June 23, 2026, (Inside AI) — Anthropic will require identity verification for a small subset of Claude users starting July 8, using third-party service Persona to verify government-issued photo IDs and live selfies. The policy targets accounts flagged for potential violations, offering a path to appeal rather than immediate restriction.
The move aims to bolster platform safety, curb misuse, and satisfy evolving legal demands. Yet it also surfaces tensions between security and privacy, amplified by Persona’s investor ties to Anthropic and the collection of facial geometry data under state biometric laws.

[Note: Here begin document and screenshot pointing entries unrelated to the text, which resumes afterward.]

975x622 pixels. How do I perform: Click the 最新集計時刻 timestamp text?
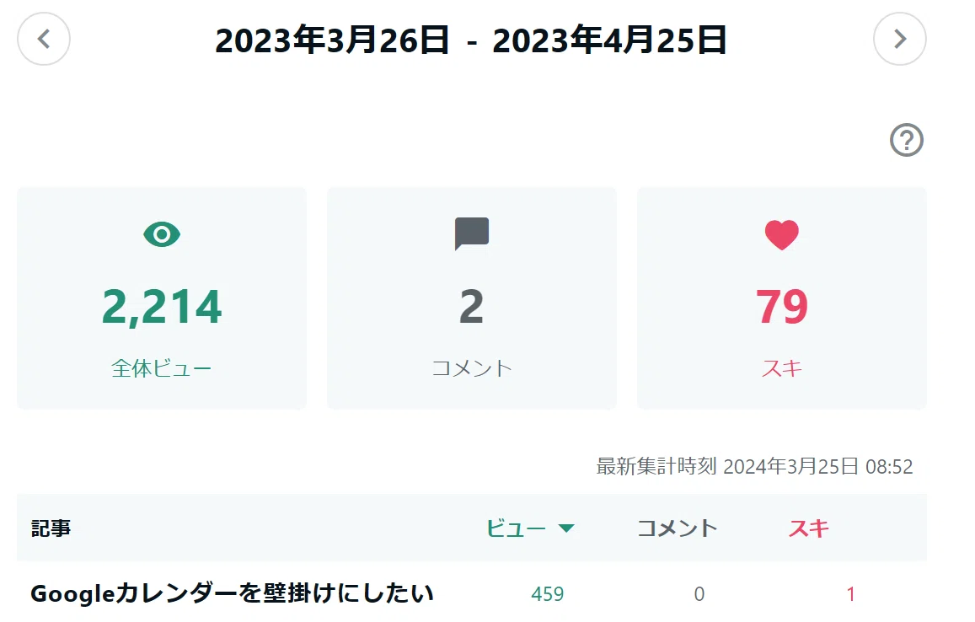pyautogui.click(x=754, y=467)
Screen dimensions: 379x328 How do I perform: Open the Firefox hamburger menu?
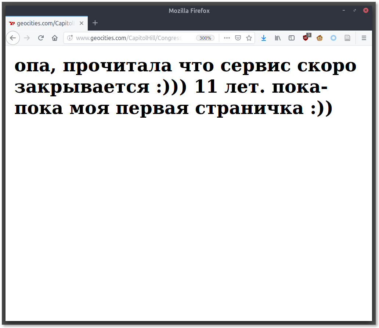coord(364,38)
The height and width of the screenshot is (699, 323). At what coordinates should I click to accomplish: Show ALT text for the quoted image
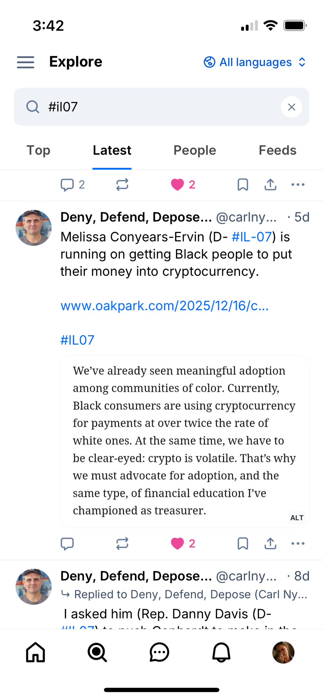pos(297,518)
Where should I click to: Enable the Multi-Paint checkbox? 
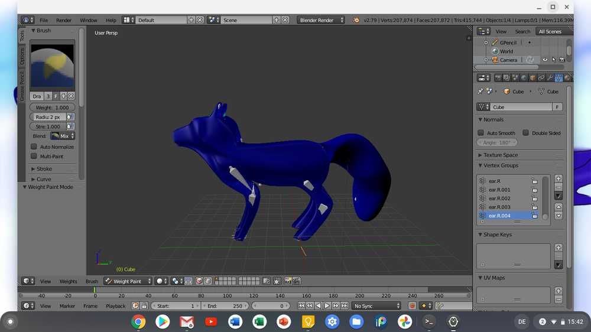point(34,157)
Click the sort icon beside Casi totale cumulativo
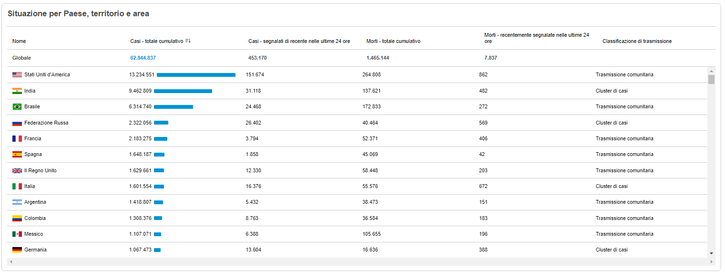The width and height of the screenshot is (725, 272). click(188, 41)
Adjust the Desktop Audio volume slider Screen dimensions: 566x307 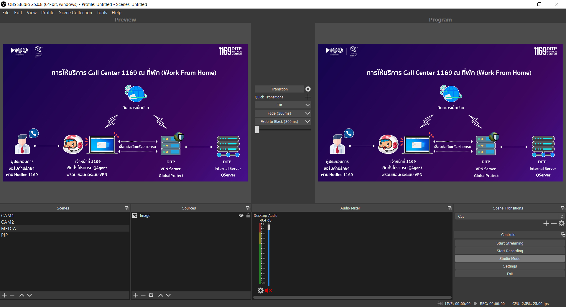point(269,227)
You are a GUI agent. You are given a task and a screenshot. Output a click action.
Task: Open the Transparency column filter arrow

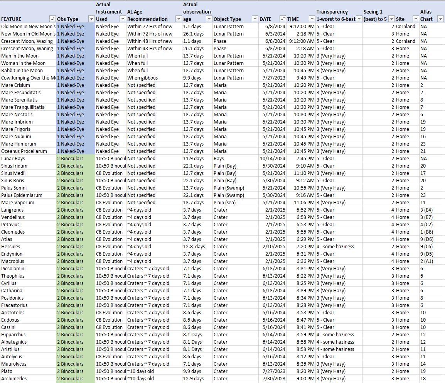tap(359, 19)
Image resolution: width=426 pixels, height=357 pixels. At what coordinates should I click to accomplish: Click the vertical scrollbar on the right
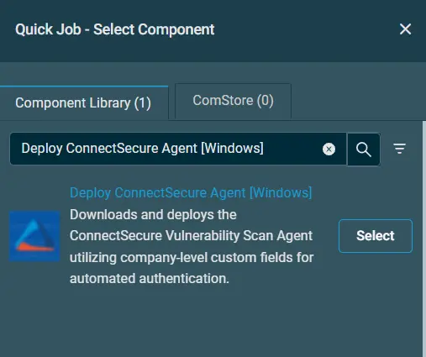coord(424,239)
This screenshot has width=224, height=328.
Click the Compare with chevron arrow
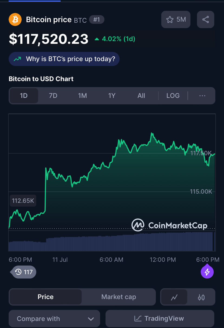pos(91,319)
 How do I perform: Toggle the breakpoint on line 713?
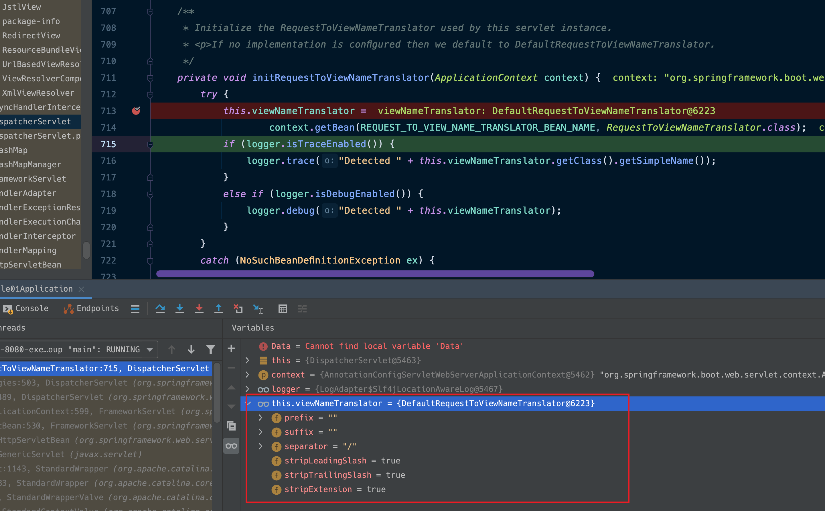(x=136, y=111)
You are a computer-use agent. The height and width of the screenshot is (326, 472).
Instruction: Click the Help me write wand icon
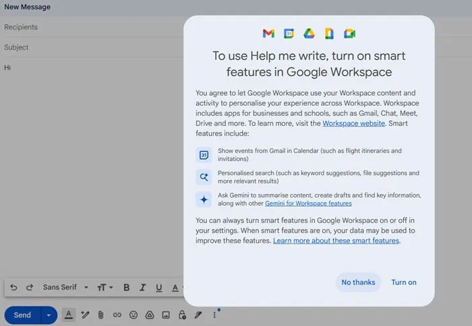click(85, 315)
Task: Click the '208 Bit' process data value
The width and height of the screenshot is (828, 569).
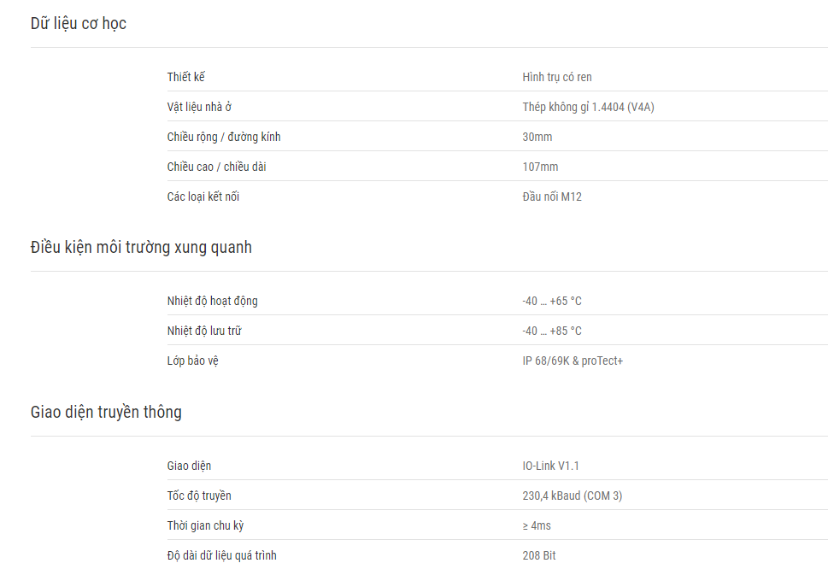Action: [539, 556]
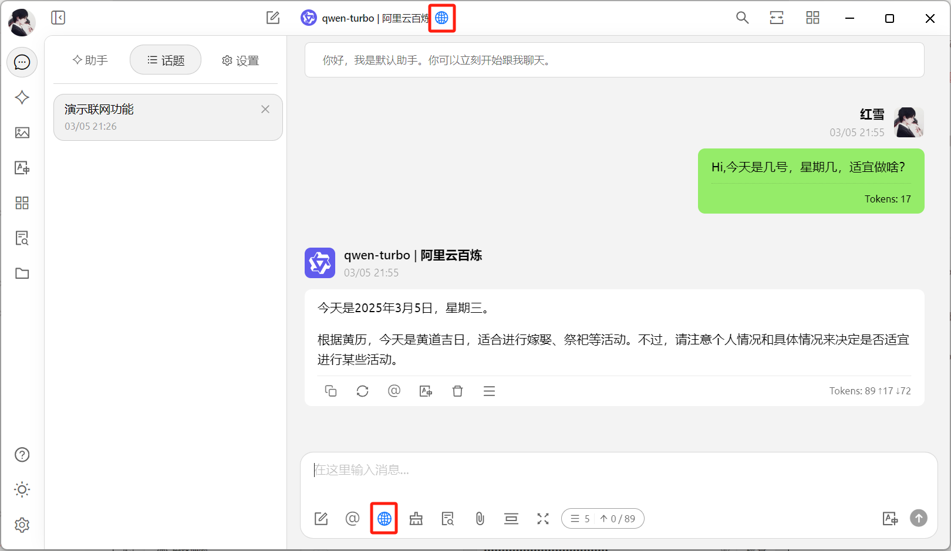Delete the assistant's message

click(457, 391)
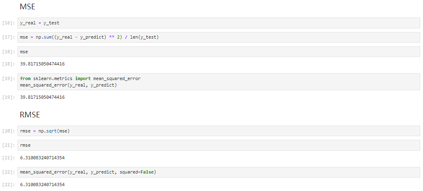The image size is (423, 191).
Task: Click the [17]: input prompt label
Action: coord(9,37)
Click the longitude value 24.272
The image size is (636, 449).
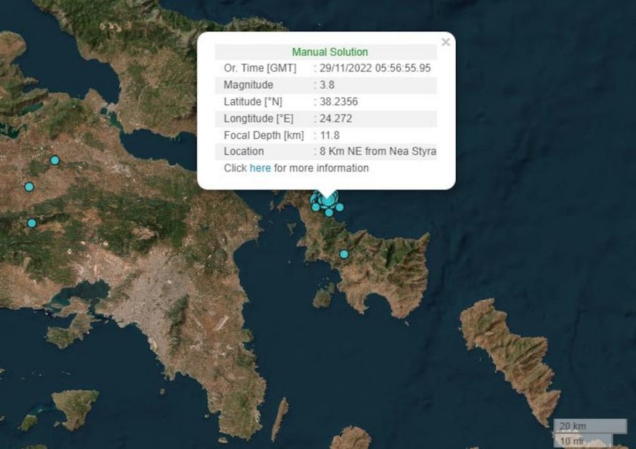tap(336, 119)
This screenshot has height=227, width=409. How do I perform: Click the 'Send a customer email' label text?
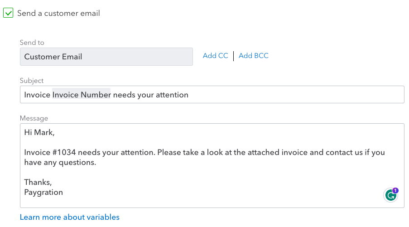[58, 13]
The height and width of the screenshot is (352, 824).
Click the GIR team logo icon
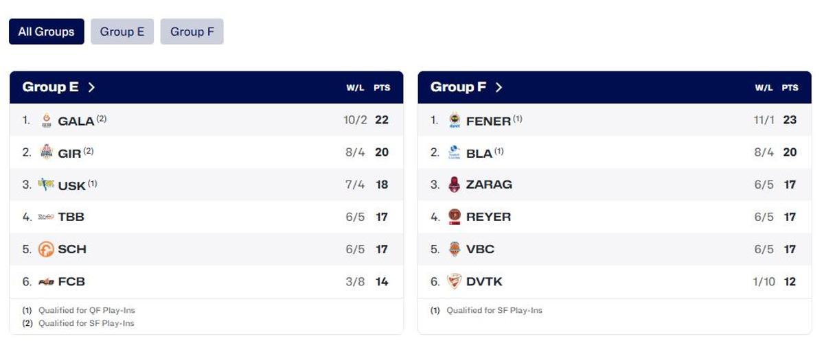tap(47, 152)
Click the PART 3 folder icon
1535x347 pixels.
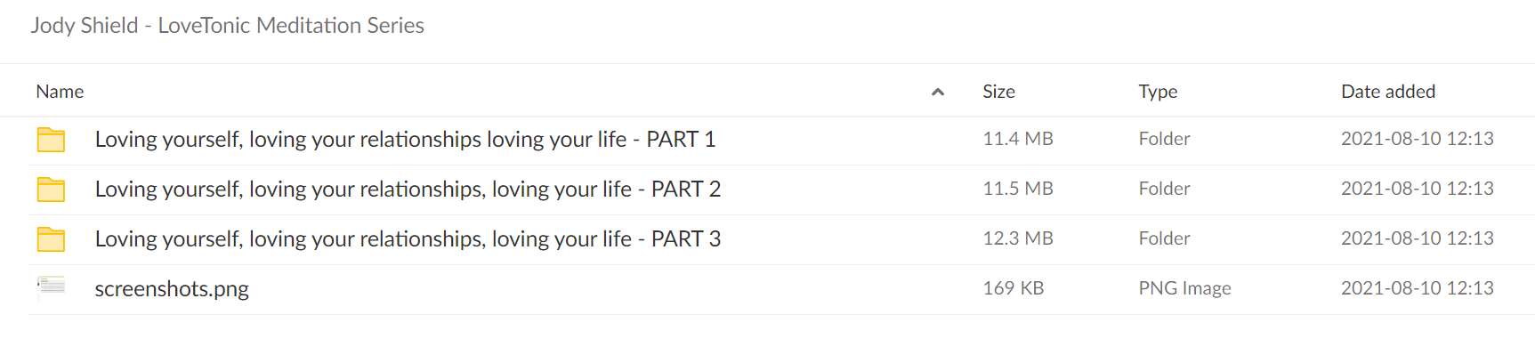click(x=51, y=239)
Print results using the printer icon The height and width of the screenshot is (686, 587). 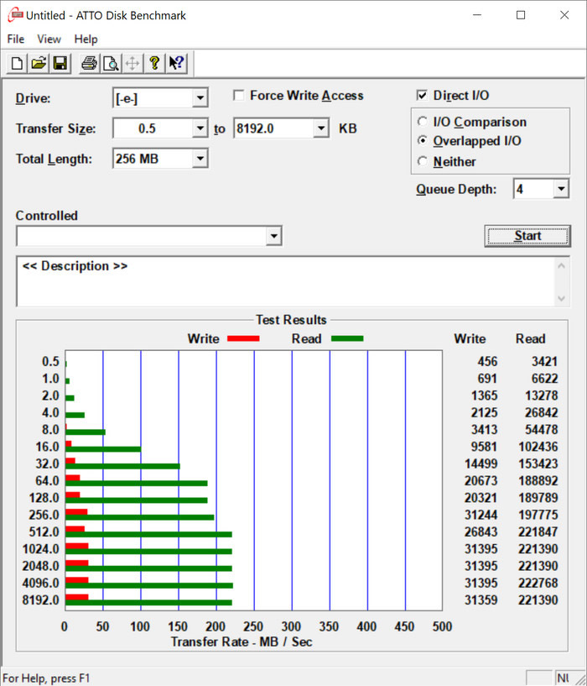click(89, 63)
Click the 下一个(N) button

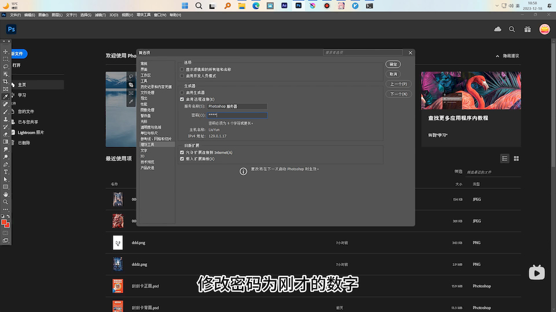coord(399,94)
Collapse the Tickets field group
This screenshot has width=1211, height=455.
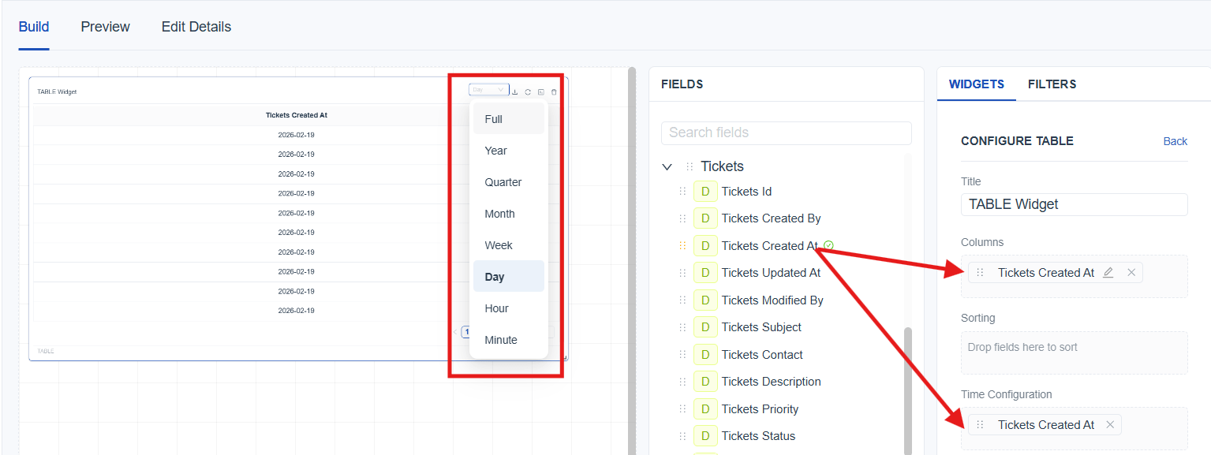(x=667, y=166)
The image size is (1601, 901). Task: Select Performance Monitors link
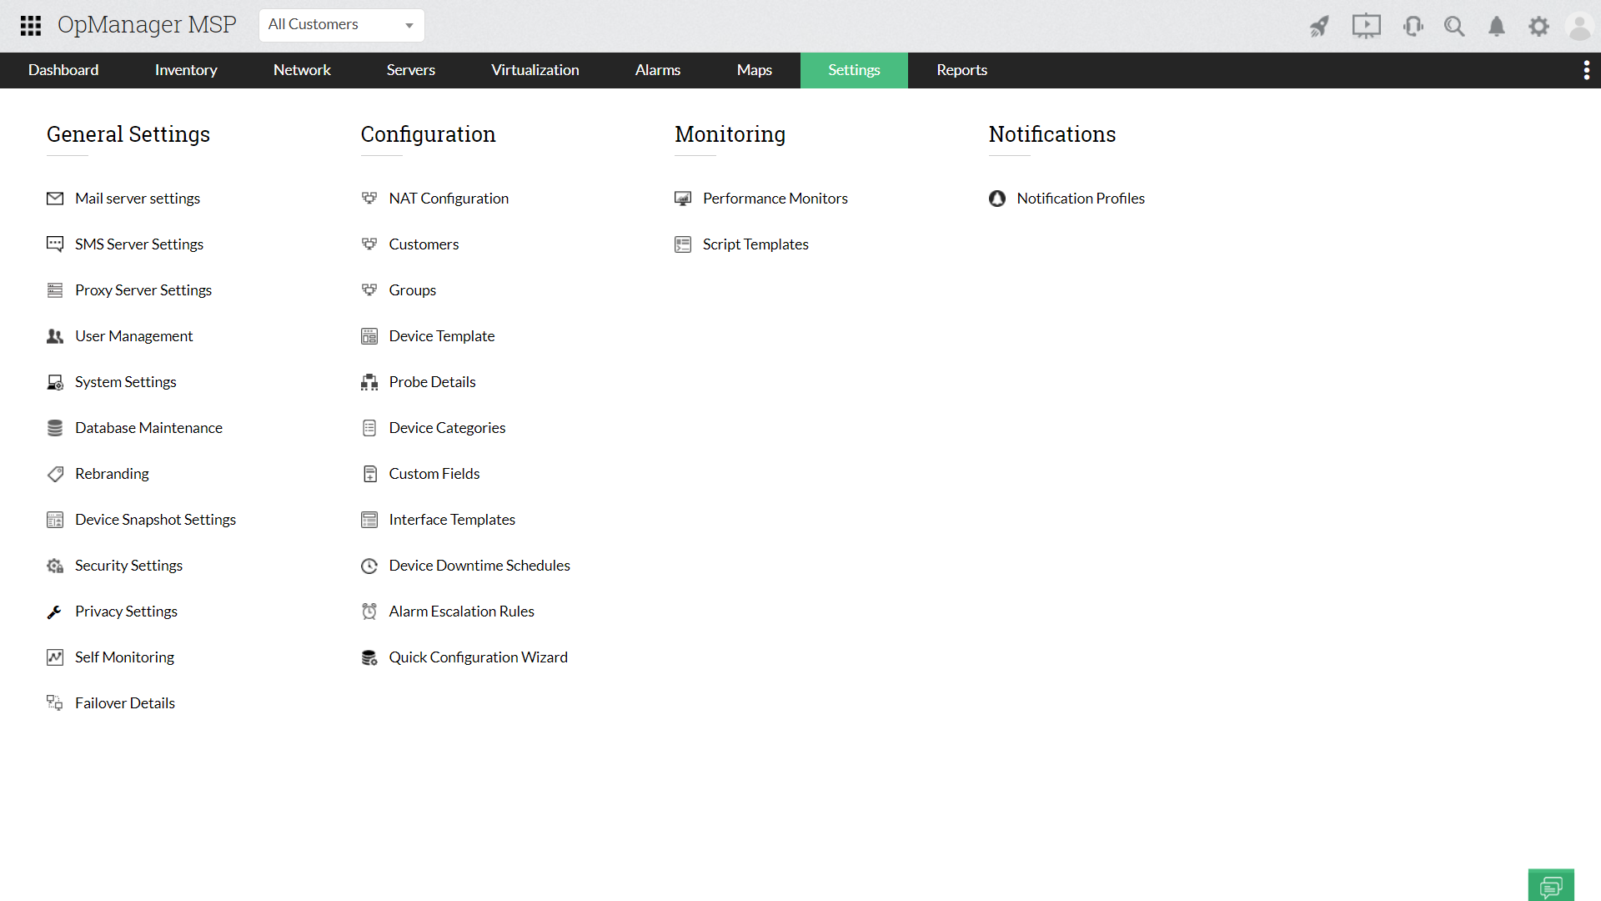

Anthropic said the checks will not apply universally. Instead, a limited number of users whose accounts trigger internal flags will be prompted to complete verification. Those who comply can regain access to certain features; those who do not may face continued restrictions.
The process, which takes under five minutes, requires a valid passport, driver’s license, or national identity card. Photocopies, screenshots, mobile IDs, and expired documents are rejected. Users must also submit a live selfie via phone or webcam for liveness detection.
Privacy protections are layered but not absolute. Persona stores the ID and selfie data on its own servers, not Anthropic’s. However, Anthropic can access verification records through Persona when necessary, such as during an appeal. The company stressed it does not use verification data for model training, and all data is encrypted in transit and at rest.
Critics have raised red flags. Persona is backed by Founders Fund, a venture firm that also invests in Anthropic, prompting questions about independence. More pointedly, the live selfie generates facial geometry data, which may fall under strict biometric privacy laws in states like Illinois and Texas. Anthropic has not detailed how it navigates these legal frameworks.
If verification fails, users can retry with better lighting or a different ID. Those who believe their accounts were wrongly restricted can appeal through Anthropic’s support process, though the company did not specify the timeline or success rate for such appeals.
The policy mirrors a broader industry shift toward identity gating for AI platforms, as regulators worldwide push for stronger user accountability. Anthropic’s limited rollout suggests a cautious test of the waters, but the privacy implications and investor overlap will likely draw continued scrutiny.